The task Apple intends its new surveillance system to perform—preventing their cloud systems from being used to store digital contraband, in this case unlawful images uploaded by their customers—is traditionally performed by searching
their systems. While it’s still problematic for anybody to search through a billion people’s private files, the fact that they can only see the files you gave them is a crucial limitation.
Now, however, that’s all set to change. Under the new design,
your phone will now perform these searches on Apple’s behalf before your photos have even reached their iCloud servers, and—
yada, yada, yada—if enough "forbidden content" is discovered, law-enforcement will be notified.
I intentionally wave away the technical and procedural details of Apple’s system here, some of which are quite clever, because they, like our man in the handsome suit, merely distract from the most pressing fact—the fact that, in just a few weeks, Apple plans to erase the boundary dividing which devices work for you, and which devices work for them.

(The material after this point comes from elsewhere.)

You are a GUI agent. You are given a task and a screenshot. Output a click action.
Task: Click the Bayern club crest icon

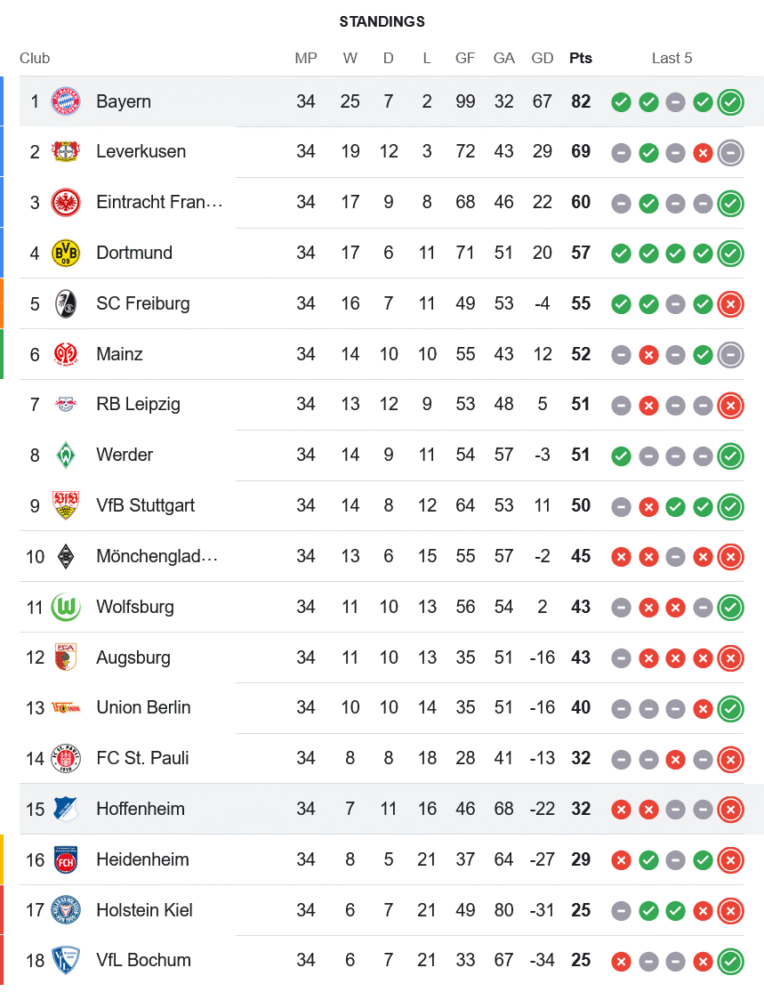[x=65, y=101]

Why is this so important? Once the precedent has been set that it is fit and proper for even a "pro-privacy" company like Apple to make products that betray their users and owners, Apple itself will lose all control over how that precedent is applied. As soon as the public first came to learn of the “spyPhone” plan, experts began investigating its technical weaknesses, and the many ways it could be abused, primarily
within the parameters of Apple’s design. Although these valiant vulnerability-research efforts have produced
compelling evidence that the system is seriously flawed, they also seriously miss the point: Apple gets to decide whether or not their phones will monitor their owners’ infractions for the government, but it's
the government that gets to decide what constitutes an infraction... and how to handle it.